The drive from Lake Chapala to the border at Nuevo Laredo is easy. I usually stop for the night at San Luis Potosi but with these guys, we simply left early in the morning, drove non-stop to Nuevo Laredo exported the car there adjacent to the border and I was on the cheap overnight luxury bus from Nuev Laredo back to Guadalajara while they did what they did with the vehicle to legalize it as Mexican citizens. Not my problem as I had sold it to them legally after exporting it and was rid of the thing. The key was I had to go into the aduana office on the border and literally export the car before selling it to my friends.A piece of cake whether you sell the vehicle in Nuevo Laredo or drive on into the United States and sell it to a reputable dealer such as Carmax. Do watch out to whom you sell the car though - lots of shysters up there in Texas.


----------



## Longford (May 25, 2012)

GARYJ65 said:


> By mistake, we would call Canadians, English, Irish, Australians, etc. Whenever we hear them speak english, once we know where they come from, we never refer to them as gringos.

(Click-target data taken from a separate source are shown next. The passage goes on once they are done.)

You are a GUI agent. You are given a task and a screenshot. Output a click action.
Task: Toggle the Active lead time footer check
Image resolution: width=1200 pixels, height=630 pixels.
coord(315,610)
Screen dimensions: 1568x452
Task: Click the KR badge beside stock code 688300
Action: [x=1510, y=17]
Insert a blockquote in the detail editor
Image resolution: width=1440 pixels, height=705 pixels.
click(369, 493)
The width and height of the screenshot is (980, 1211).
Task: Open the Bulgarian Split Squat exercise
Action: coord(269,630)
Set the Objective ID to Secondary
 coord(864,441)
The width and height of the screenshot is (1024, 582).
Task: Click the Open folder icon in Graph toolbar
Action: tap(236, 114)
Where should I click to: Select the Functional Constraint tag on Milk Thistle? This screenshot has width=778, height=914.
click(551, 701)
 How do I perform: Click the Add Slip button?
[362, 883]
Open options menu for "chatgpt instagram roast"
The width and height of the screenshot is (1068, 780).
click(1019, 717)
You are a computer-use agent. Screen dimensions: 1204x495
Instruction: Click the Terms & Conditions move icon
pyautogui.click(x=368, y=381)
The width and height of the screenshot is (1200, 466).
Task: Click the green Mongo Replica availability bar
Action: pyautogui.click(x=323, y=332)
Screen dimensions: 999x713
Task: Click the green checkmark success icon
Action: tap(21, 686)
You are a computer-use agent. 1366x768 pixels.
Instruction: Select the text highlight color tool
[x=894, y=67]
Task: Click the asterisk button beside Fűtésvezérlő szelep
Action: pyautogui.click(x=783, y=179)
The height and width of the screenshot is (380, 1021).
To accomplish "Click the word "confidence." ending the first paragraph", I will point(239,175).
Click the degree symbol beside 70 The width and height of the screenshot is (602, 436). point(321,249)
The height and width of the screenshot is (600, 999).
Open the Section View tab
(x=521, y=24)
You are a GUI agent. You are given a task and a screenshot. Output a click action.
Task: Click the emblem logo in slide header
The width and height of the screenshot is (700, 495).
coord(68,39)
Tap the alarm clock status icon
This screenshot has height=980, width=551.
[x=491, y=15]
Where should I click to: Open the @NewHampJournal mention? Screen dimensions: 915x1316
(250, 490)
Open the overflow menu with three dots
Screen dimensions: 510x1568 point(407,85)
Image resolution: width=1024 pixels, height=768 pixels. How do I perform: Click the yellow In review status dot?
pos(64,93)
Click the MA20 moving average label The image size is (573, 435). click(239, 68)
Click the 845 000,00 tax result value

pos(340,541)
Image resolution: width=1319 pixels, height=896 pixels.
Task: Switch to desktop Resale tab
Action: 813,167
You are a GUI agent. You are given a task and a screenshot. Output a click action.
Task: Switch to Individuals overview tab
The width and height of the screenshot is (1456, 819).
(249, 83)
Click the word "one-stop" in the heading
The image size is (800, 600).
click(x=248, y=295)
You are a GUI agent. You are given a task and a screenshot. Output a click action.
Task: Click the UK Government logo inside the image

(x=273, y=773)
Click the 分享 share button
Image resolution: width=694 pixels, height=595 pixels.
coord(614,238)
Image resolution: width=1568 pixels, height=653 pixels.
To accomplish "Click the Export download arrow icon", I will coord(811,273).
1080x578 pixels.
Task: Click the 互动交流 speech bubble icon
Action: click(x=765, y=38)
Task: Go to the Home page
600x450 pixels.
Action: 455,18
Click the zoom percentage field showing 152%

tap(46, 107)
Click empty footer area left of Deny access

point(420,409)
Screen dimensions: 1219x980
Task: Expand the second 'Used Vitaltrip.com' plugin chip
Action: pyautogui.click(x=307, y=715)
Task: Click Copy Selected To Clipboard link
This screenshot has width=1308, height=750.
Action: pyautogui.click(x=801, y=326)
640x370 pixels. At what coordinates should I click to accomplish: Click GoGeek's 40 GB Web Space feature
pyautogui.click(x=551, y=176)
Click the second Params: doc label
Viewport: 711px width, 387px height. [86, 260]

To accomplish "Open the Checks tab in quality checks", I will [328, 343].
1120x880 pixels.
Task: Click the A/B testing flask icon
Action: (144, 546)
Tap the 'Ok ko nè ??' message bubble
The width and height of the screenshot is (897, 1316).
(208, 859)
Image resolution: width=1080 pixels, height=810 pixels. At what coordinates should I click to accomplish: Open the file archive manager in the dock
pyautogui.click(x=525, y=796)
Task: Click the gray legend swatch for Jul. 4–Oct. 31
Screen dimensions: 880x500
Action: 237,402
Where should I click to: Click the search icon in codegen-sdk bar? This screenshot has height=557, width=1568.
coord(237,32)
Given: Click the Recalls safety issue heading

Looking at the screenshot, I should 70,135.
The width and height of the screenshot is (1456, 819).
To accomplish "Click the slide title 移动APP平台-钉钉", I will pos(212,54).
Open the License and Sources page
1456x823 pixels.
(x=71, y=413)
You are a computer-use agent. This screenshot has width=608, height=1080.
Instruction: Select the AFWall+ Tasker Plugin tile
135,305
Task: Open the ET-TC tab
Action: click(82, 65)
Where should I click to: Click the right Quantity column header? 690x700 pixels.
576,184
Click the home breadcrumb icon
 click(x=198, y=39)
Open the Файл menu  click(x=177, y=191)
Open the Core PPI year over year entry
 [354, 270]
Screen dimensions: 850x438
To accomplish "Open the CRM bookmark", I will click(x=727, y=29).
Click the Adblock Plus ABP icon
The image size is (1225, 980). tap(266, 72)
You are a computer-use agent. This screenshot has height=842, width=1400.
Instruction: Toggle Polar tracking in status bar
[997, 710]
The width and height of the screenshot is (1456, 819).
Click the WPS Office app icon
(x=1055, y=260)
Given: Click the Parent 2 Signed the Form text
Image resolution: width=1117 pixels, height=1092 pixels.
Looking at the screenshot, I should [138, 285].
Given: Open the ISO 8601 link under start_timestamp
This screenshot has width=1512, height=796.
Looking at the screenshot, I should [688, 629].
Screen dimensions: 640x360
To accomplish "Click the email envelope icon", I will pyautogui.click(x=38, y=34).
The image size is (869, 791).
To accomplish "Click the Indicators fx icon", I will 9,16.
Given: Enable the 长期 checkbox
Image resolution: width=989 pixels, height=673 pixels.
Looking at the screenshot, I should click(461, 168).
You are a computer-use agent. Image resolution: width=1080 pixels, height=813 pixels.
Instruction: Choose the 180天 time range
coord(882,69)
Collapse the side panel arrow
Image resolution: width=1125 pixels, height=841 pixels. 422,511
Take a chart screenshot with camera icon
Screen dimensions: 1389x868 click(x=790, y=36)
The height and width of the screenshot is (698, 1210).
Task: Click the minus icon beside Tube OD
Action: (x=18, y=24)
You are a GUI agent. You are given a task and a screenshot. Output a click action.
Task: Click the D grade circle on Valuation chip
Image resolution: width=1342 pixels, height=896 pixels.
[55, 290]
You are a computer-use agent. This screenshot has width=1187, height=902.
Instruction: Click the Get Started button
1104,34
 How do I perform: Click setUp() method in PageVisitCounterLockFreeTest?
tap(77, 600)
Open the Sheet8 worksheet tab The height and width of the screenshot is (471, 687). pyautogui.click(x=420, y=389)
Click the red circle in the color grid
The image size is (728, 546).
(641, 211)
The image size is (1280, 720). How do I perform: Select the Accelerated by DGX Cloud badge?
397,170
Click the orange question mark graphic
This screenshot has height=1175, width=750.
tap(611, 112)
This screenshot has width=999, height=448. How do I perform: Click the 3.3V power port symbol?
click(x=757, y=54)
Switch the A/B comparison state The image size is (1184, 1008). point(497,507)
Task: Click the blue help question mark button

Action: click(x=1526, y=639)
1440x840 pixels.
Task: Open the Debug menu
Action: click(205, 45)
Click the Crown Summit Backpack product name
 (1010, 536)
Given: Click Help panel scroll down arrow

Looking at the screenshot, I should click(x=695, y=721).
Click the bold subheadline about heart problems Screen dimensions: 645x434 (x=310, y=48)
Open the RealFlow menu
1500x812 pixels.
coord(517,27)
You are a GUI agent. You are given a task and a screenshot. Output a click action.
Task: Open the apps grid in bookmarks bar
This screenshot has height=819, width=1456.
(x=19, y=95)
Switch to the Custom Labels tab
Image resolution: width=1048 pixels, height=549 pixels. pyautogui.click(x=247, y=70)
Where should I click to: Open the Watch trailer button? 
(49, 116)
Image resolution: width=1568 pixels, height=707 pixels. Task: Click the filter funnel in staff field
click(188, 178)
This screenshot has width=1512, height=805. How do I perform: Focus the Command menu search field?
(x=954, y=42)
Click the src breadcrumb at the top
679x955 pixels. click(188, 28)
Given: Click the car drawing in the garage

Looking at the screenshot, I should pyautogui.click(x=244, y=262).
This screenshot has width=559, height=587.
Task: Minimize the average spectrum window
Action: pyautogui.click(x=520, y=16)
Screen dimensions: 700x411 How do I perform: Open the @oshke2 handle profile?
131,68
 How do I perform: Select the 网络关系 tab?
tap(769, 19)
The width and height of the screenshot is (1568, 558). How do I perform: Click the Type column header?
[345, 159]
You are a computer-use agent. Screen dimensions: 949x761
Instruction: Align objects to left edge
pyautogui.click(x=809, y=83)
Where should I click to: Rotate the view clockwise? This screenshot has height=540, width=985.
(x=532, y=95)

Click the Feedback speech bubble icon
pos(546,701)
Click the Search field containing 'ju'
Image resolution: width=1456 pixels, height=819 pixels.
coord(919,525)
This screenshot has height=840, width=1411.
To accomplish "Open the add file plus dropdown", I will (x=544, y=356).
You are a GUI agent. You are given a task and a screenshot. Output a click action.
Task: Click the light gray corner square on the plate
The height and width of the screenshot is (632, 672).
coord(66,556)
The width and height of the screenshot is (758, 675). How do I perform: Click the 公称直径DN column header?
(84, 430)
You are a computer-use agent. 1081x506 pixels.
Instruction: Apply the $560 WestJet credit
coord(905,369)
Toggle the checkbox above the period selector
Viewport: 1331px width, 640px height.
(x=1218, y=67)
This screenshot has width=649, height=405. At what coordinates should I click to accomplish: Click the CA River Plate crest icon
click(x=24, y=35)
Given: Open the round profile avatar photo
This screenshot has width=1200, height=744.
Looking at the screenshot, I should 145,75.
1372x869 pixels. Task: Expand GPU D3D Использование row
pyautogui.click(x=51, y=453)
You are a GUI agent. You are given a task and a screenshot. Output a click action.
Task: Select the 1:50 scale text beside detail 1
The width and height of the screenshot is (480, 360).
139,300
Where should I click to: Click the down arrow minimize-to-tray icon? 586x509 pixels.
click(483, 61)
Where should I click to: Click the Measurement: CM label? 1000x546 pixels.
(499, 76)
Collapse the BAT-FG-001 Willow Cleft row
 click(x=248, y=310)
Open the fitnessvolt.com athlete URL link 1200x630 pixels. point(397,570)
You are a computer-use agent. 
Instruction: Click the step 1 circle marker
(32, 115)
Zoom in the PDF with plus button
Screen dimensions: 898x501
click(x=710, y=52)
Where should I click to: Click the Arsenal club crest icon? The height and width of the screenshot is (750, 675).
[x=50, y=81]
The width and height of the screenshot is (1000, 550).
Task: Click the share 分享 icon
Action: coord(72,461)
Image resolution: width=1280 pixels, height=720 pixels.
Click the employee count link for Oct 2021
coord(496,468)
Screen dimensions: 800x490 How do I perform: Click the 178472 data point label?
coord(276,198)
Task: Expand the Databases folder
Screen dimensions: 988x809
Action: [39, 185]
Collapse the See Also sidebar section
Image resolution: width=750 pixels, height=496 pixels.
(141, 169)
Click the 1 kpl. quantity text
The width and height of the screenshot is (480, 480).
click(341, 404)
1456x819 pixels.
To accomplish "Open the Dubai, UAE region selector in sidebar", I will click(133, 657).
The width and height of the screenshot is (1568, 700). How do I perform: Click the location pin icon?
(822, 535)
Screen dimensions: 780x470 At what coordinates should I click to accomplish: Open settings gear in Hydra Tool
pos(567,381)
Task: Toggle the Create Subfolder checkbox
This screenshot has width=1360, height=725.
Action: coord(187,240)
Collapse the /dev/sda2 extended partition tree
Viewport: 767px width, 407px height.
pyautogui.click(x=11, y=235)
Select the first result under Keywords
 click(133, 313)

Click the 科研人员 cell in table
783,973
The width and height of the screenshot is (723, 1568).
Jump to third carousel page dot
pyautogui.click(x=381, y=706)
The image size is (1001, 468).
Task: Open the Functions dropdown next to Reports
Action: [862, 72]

I think that's absurd ... based on what I've witnessed and experienced. White foreigners froim Canada and the USA are often referred to "******." Relatively few Mexicans are going to be able to distinguish accents.


----------



## GARYJ65 (Feb 9, 2013)

Longford said:


> I think that's absurd ... based on what I've witnessed and experienced. White foreigners froim Canada and the USA are often referred to "******." Relatively few Mexicans are going to be able to distinguish accents.


You are perfectly right on that, what I mean is that once we know where people come from, if they are from Canada, we stop calling them gringos.
The ****** term is only for USA nationals

And you are right about the color comment; ****** is mostly used for white people, unless we know for sure that other race people actually come from the US, then, they become gringos


----------



## Heyduke (Jun 17, 2012)

Once while driving down a 1 lane dirt road a Mexican man tried to pass me going the other way Our trucks touched. He got out and started pointing at damage I had done to his car. I hadn't done anything to his truck. He wanted $200.00 peso's. My Indigenous girlfriend jumped out of her side of the truck and lit into him. She told him that all he was trying to do was take advantage of a ****** and to leave. He did leave. She didn't mean it in a bad way. Just pointing out to him the difference.


----------



## GARYJ65 (Feb 9, 2013)

Heyduke said:


> Once while driving down a 1 lane dirt road a Mexican man tried to pass me going the other way Our trucks touched. He got out and started pointing at damage I had done to his car. I hadn't done anything to his truck. He wanted $200.00 peso's. My Indigenous girlfriend jumped out of her side of the truck and lit into him. She told him that all he was trying to do was take advantage of a ****** and to leave. He did leave. She didn't mean it in a bad way. Just pointing out to him the difference.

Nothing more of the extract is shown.